RobertRyan wrote:
Well the rest of the world has diesel prices which are higher, than Gas engines, your statement seems confused. No your E350 sounds unpowered , anything can pull a GVWR of 11,800lbs, even a Sprinter. Yes with a low gearing, it would drive up steep hills with a load, but it's modest torque output VERY SLOWLY.
The ECoBoost due to its torque and horspwer delivery would have considerable less GVWR than the Diesel version. That is born out by looking the GVWR Transit compared to the Diesel version
What is confusing about my statement(s)?
BTW, I have an E450, not an E350.
I implied that diesel prices in NA are higher than gasoline prices in NA almost enough to offset diesel's better gas mileage - hence their fuel cost per mile advantage is getting less and less and may soon be nonexistent. I'm of the opinion that that's going to eventually happen all over the world.

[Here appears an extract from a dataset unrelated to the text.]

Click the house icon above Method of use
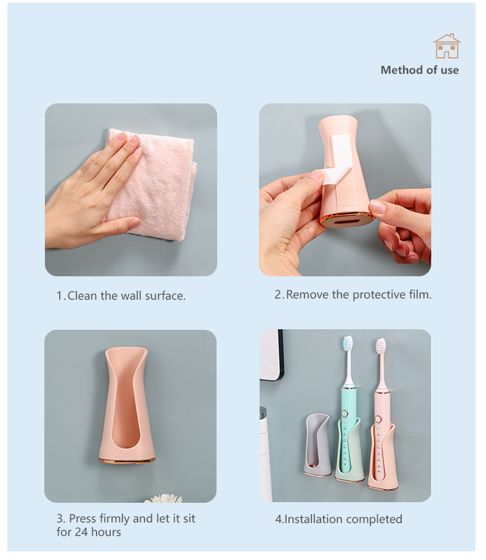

The E450 under my RV has a GVWR of 14,050 lbs.. My actual RV's weight is only around 11,800 lbs. ... so it's under-loaded versus what it's designed to carry weight-wise and gearing-wise. This means it's 310 horsepower can out-pull and out-accelerate any diesel of lesser horsepower carrying the same 11,800 lbs., if and only if, one doesn't try to compare the turbo-charging of the diesel with the non-turbo-charging of the V10 at high altitudes.
The E450 under my RV has a rear differential ratio of 4:56 to tap it's horsepower for conversion into drive alxe torque that, like I said, is where the real torque is needed ... not merely crankshaft torque like a diesel has. A diesel will have a much smaller rear differential ratio merely because less conversion of it's lower horsepower is needed due to it's higher intrinsic crankshaft torque values. The only pulling power difference of a diesel is that you merely have to push in it's fuel pedal to get more power instead of both pushing in the fuel pedal combined with a gear change in a gas engine. Diesel fans (must/apparently) hate higher engine RPM's, so a lesser-shifting motor technology is where they flock to.
Diesel fans always boast that higher crankshaft torque counts for more than proper base horsepower - that can then be easily converted into drive axle torque via gearing.
I can hardly wait until the Eco-Boost technology has been around enough to prove that diesels only advantage is the sound of it's lower RPM.